You failed so spectacularly that you prompted a rare bi-partisan repudiation of your policies in the ESSA. And you set the stage for a Betsy DeVos, who could convincingly argue that the federal government has proven itself incompetent to involve itself in education. Your policies have made public education itself look bad. You and yours managed to diminish one of the most fundamental institutions of this country.

Ed Reformers who have called out the failures of reform mostly fall back on one simple observation-- these reforms have been the status quo for over a decade. If charters were going to revolutionize education, it would have happened by now. If the Common Core (or whatever a state is calling them) were going to make education greater, they would have done it by now. If test-centered accountability was going to vastly improve public education, we'd see it by now. If treating education professionals like cheap hired help was going to energize teaching, it would have happened by now.

But it hasn't happened. None of it has happened.

You're reduced to saying that some fourth grade scores are up, graduation rates may be up, and plenty of entrepreneurs are making money running charter schools.

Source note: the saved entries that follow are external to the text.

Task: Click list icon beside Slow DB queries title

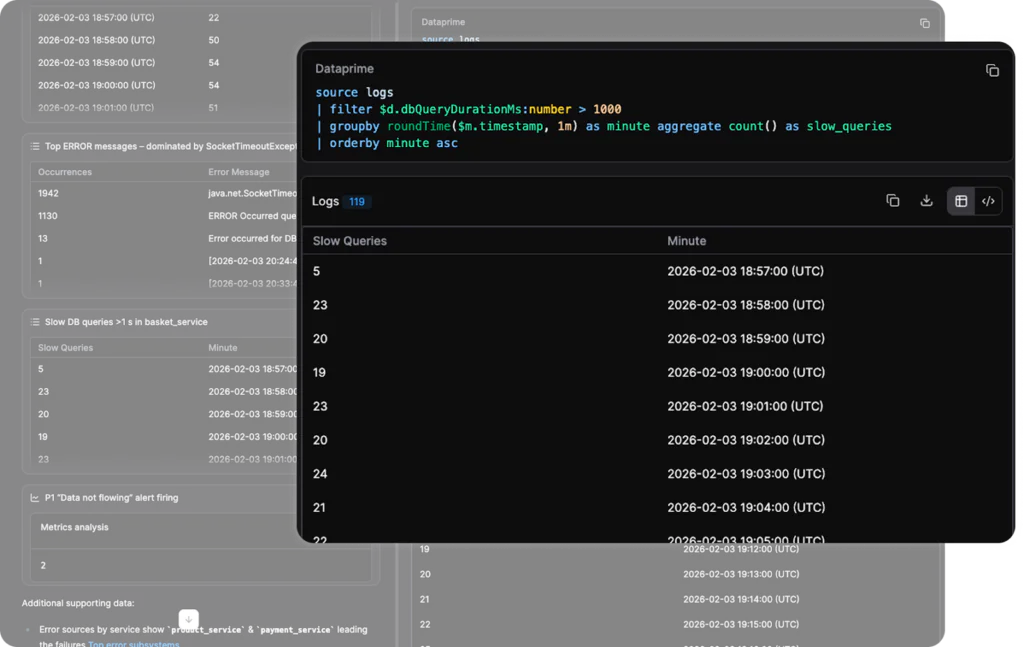Action: [x=35, y=323]
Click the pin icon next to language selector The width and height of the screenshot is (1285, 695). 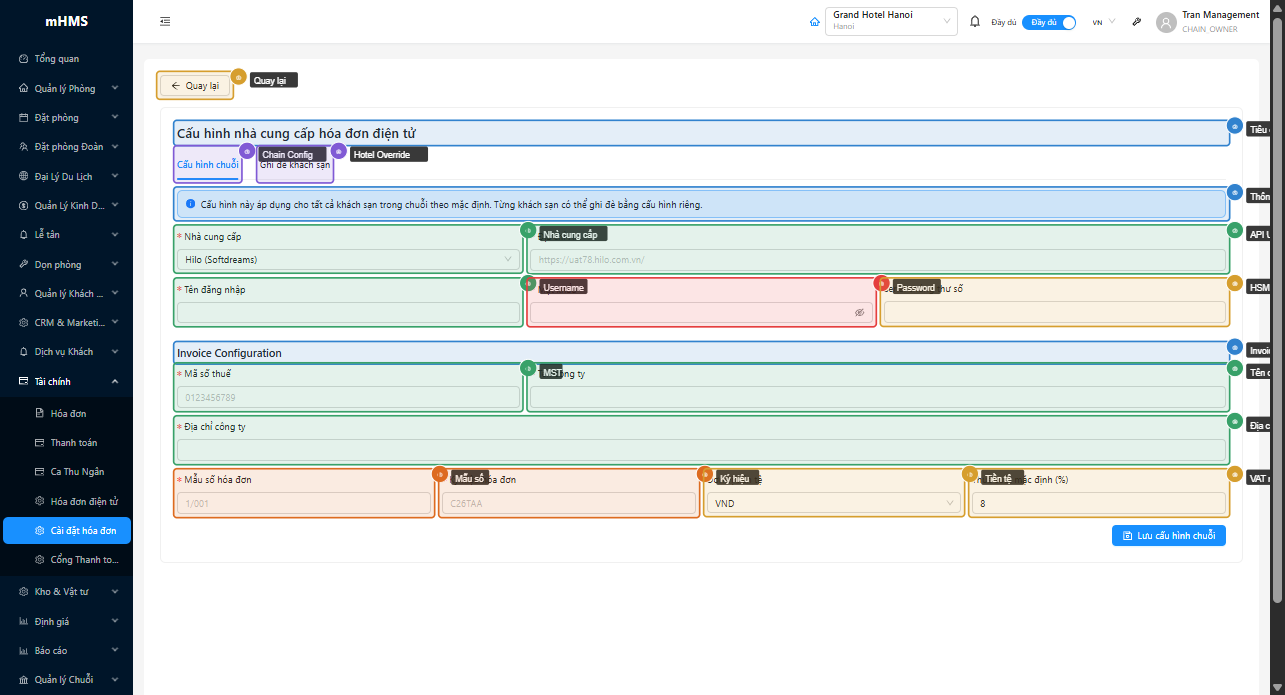pyautogui.click(x=1137, y=22)
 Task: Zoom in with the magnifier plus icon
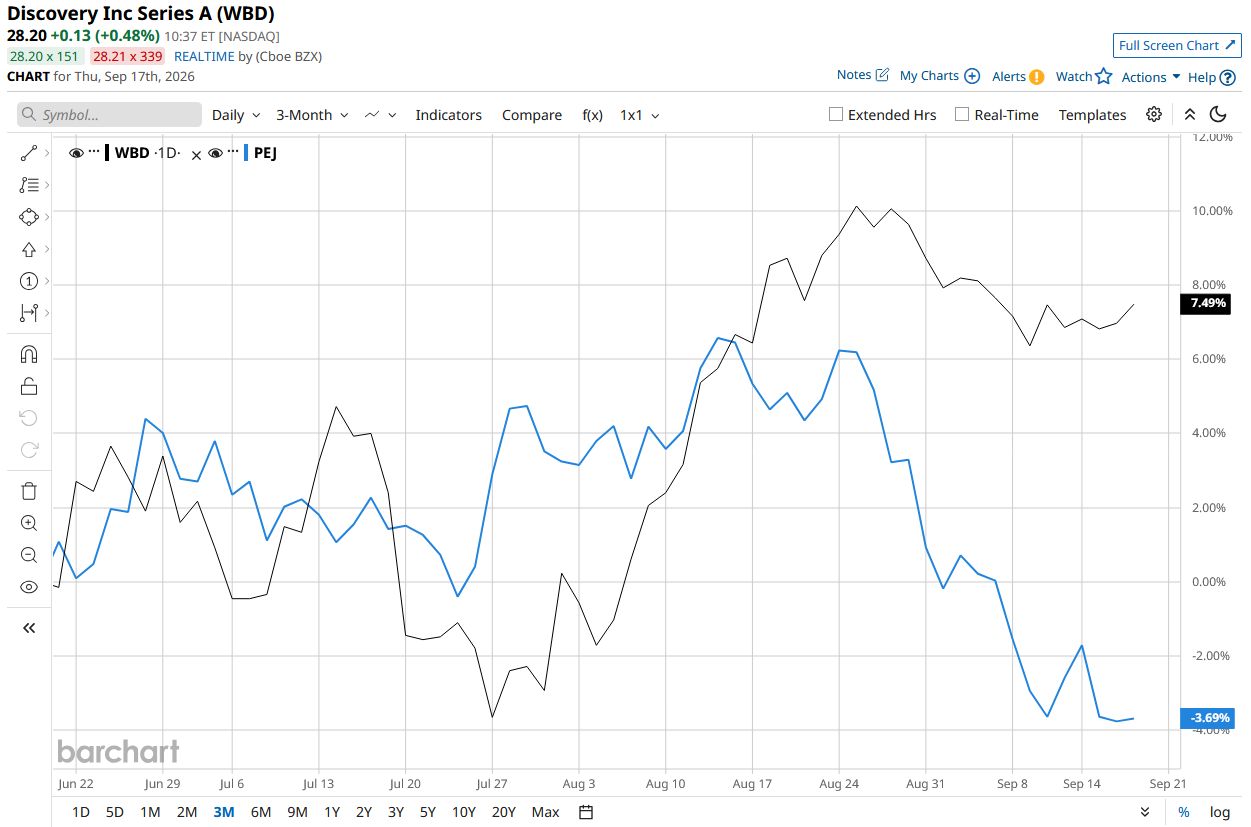(x=28, y=522)
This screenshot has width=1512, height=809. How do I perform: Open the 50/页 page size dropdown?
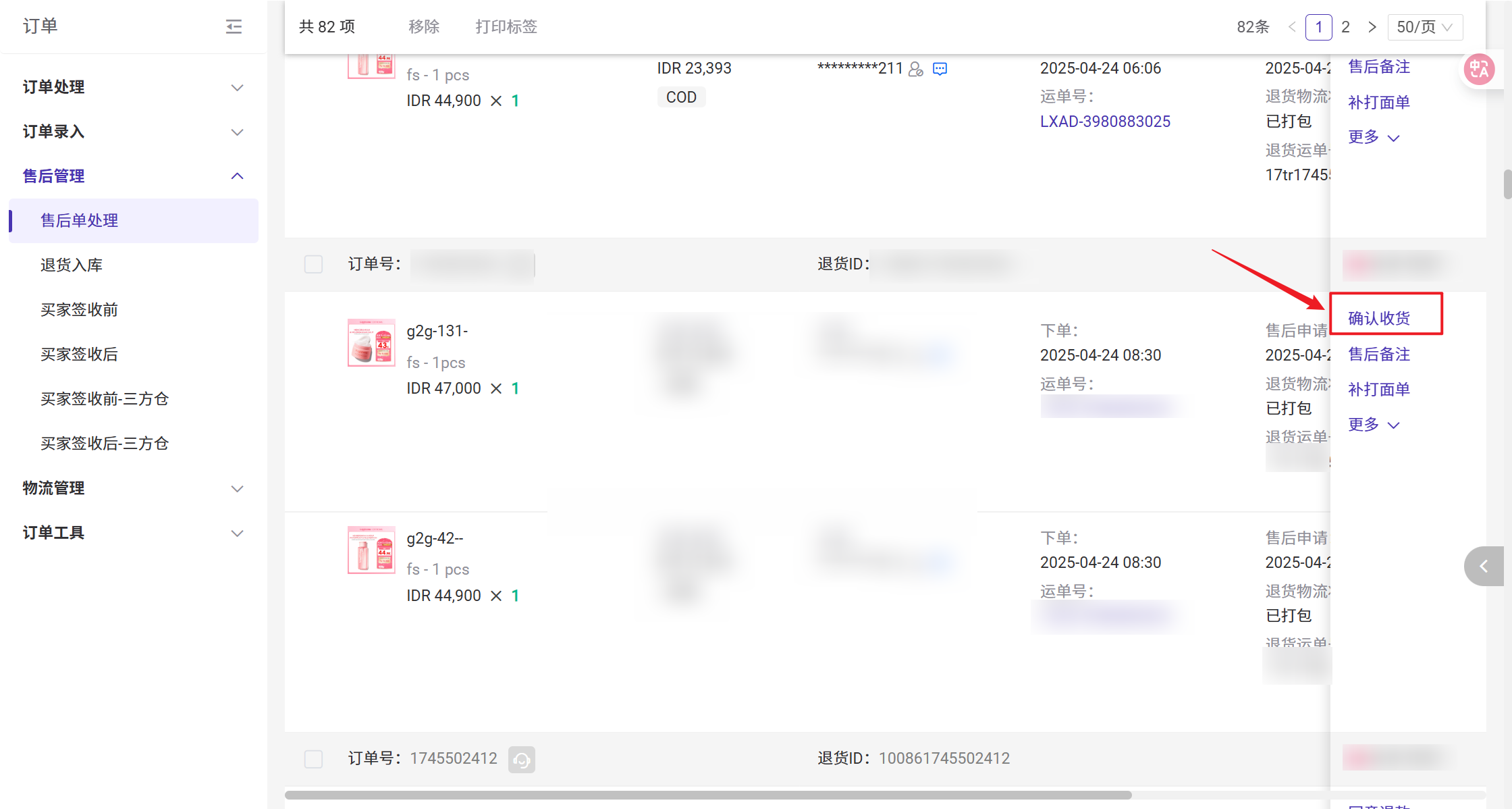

Your suggestion is that people just lack the bravery: "Our efforts to improve school have worked well where people have led with courage." But the only place courage has helped is in those schools where leaders have had the courage to stand against ed reform policies, to reject the BS Test, to stand up for students.

I'm sitting here steaming, kind of surprised that Duncan can still make me angry in ways that Betsy DeVos cannot. But DeVos has never pretended to be anything but what she is-- a rich lady who believes that public education should be abolished and that people should stay in their proper place. Duncan maintains an infuriating tendency to douse the building in kerosene, light a match, and as the flames leap high, shout, "See how much better this is! I don't understand how people can complain about this." And while there's no question that DeVos wants to destroy public education, Duncan set the stage for her-- and he won't own it.

Here's my own version of current history. Many people are saying that ed reform policies failed because they are using their eyes and ears to see that ed reform policies failed. I get that Duncan would want to protect his legacy, particularly during this administration-- if Obama had discovered a cure for cancer, Trump would make burn it and bury the ashes. But his refusal to face reality was a liability when he was in office, and it's not serving him well now. If Arne Duncan wants to talk about courage, then he needs to start by confronting the truth about the damage caused by policies that he pursued. Until he can do that, he needs to just go sit in his think tank.





*Here's an excerpt from the abstract:

 Using data from California, this study leverages these two discontinuous eligibility rules to identify the effects of SIG-funded whole-school reforms. The results based on these “fuzzy” regression-discontinuity designs indicate that there were significant improvements in the test-based performance of schools on the “lowest-achieving” margin but not among schools on the “lack of progress” margin. Complementary panel-based estimates suggest that these improvements were largely concentrated among schools adopting the federal “turnaround” model, which compels more dramatic staff turnover.